United States retail container imports are on pace to set a new record, driven by ongoing elevated consumer demand stretching supply chains, as well as retail shippers shifting focus from back-to-school to the holiday Peak Season, according to the most recent edition of the Global Port Tracker report, which was issued today by the National Retail Federation (NRF) and maritime consultancy Hackett Associates.
The ports surveyed in the report include: Los Angeles/Long Beach; Oakland; Tacoma; Seattle; Houston; New York/New Jersey; Hampton Roads; Charleston, and Savannah; Miami; Jacksonville; and Fort Lauderdale, Fla.-based Port Everglades.
Authors of the report explained that cargo import numbers do not correlate directly with retail sales or employment because they count only the number of cargo containers brought into the country, not the value of the merchandise inside them, adding that the amount of merchandise imported provides a rough barometer of retailers’ expectations.
“Back-to-school supplies have been hit by the same supply chain disruptions and port congestion that have affected other products this year, but retailers are working hard to ensure that school and college goods are where they need to be,” NRF Vice President for Supply Chain and Customs Policy Jonathan Gold said in a statement. “Strong consumer demand has outpaced supply chain operations since late last year and could remain a challenge as the holidays approach. The continuing lack of labor, equipment and capacity has highlighted systemic issues and the need to create a truly 21st century supply chain to ensure resiliency against the next major disruption. Passage of infrastructure legislation currently pending in Congress is a key step in that direction. We need continued focus by the administration to help address these issues as well.”
For June, the most recent month for which data is available, import volumes came in at 2.15 million TEU (Twenty-Foot Equivalent Units), down 7.8% compared to May’s record-high of 2.33 million TEU and up 33.7% compared to June 2020, a period when many stores remained shut down because of the pandemic.
Port Tracker issued the following projections for July and beyond, including:
July, at 2.22 million TEU, for a 15.7% annual increase;
August, at 2.37 million TEU, for a 12.6% annual increase, and on track for what would be a new monthly record, as Peak Season commences, with retailers stocking up for the holiday season (the report observed that myriad retailers are moving shipments up in 2021 in an effort to make sure sufficient inventory is available during the holiday season;
September, at 2.21 million TEU, for a 4.9% annual increase;
October, at 2.15 million, for a 3% annual decrease, which would represent the first annual decline going back to July 2020;
November, at 2.07 million TEU, for a 1.5% annual decrease; and
December, at 2.02 million TEU, for a 4.1% annual decrease
Total volume, for the first half of 2021, was up 35.6% annually, and the total 2021 volume is pegged at 25.9 million TEU, for a 17.5% annual increase.
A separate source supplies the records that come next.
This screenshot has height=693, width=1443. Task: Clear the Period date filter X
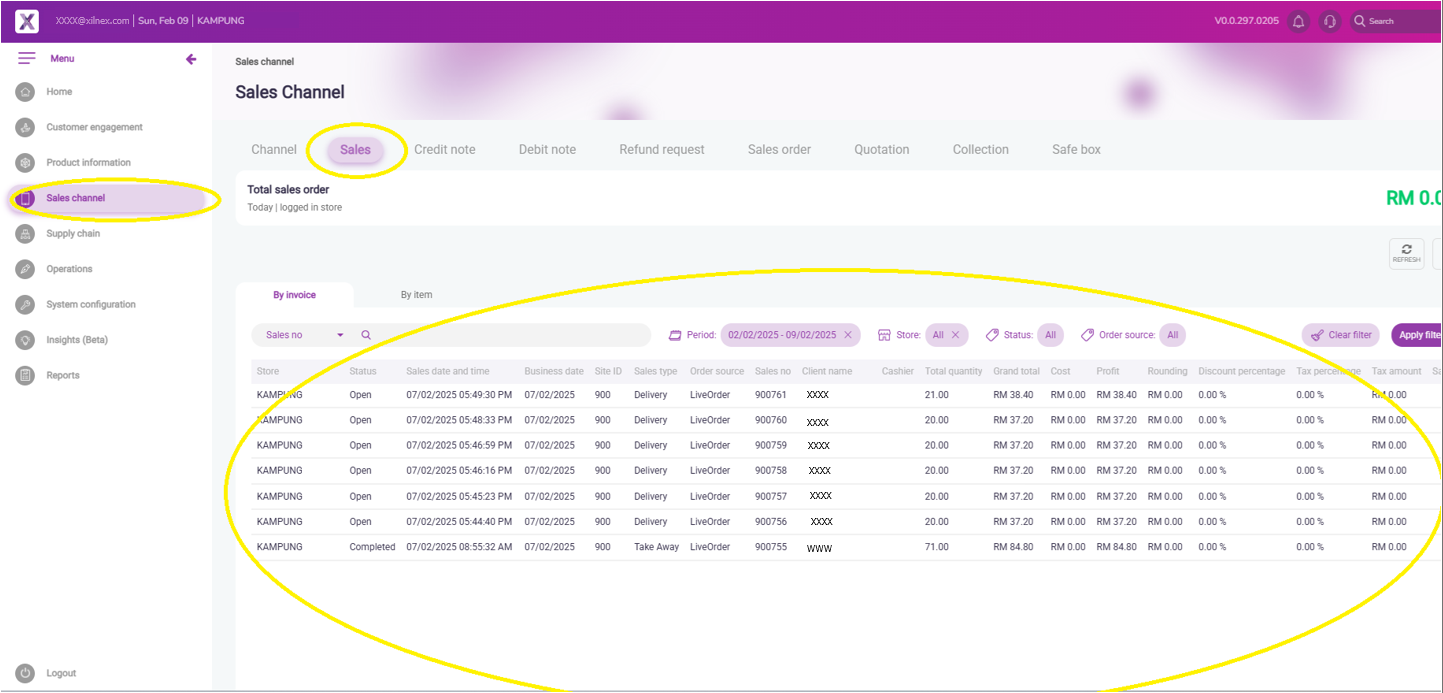click(x=848, y=335)
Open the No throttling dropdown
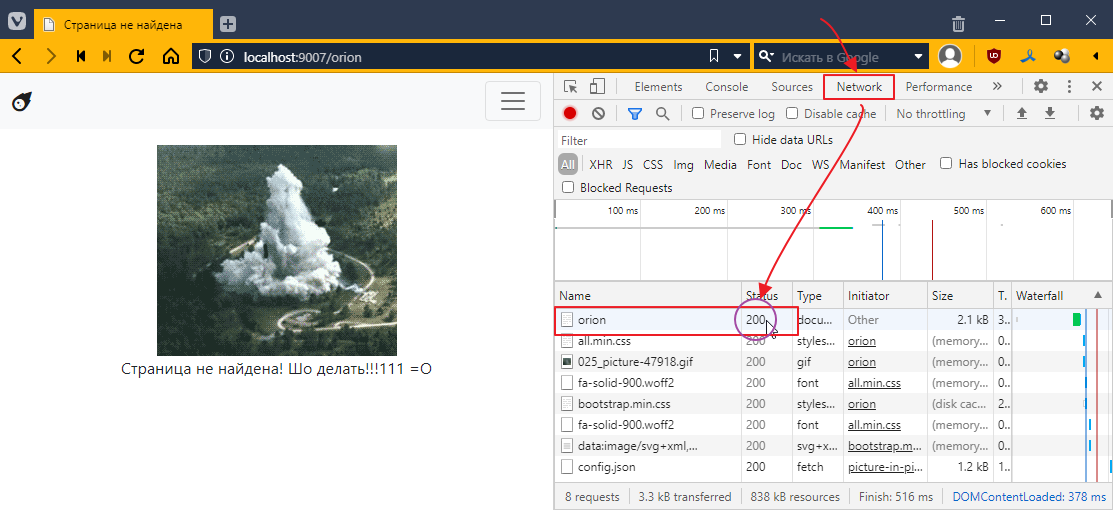Image resolution: width=1113 pixels, height=510 pixels. (938, 114)
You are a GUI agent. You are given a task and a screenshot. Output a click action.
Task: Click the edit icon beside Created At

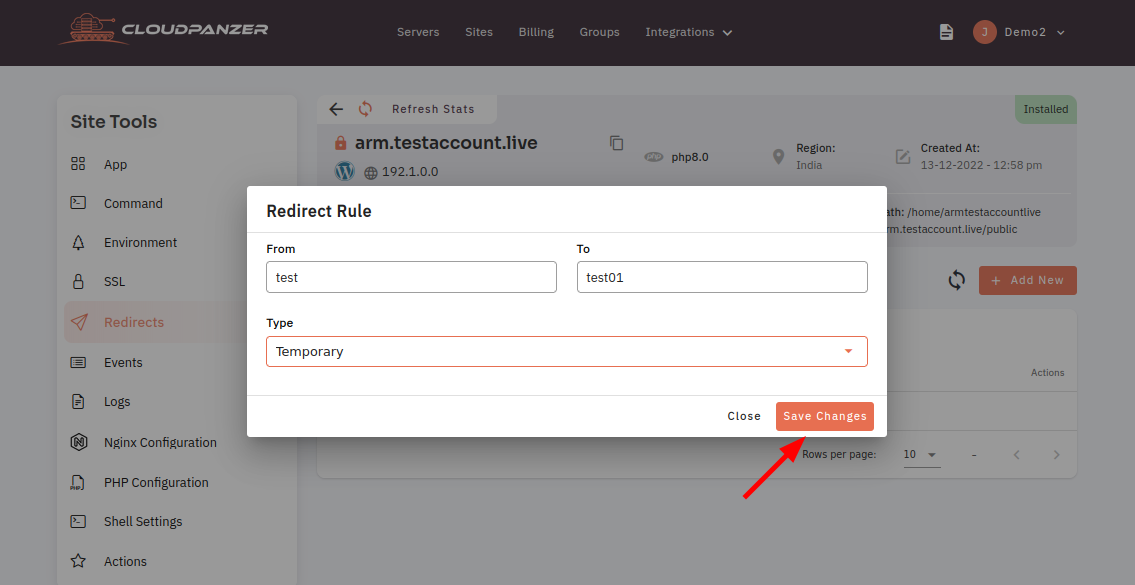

Should the 2021 estimate come to fruition, it would stand as a new record, coming in ahead of the previous record set in 2020, at 22 million TEU.
Hackett Associates Founder Ben Hackett wrote in the report that while many economic indicators—like U.S. GDP at 6.5% in the second quarter; personal income up to $26.1 billion in June, and consumer spending rising $155.4 billion—all positive, there is concern regarding above-average inflation, and the potential for more inflation in the near future, potentially threatening demand.
“The strain of the continuing economic expansion is putting considerable pressure on the logistics supply chain,” Hackett wrote. “We’re seeing a lack of shipping capacity combined with port congestion as vessels line up to discharge goods from both Asia and Europe. Delays are stretching to landside as port terminals struggle with space shortages, and labor challenges are affecting ports, railroads and trucking companies alike. This part of the recovery is not a pretty sight and blame is being spread like butter.”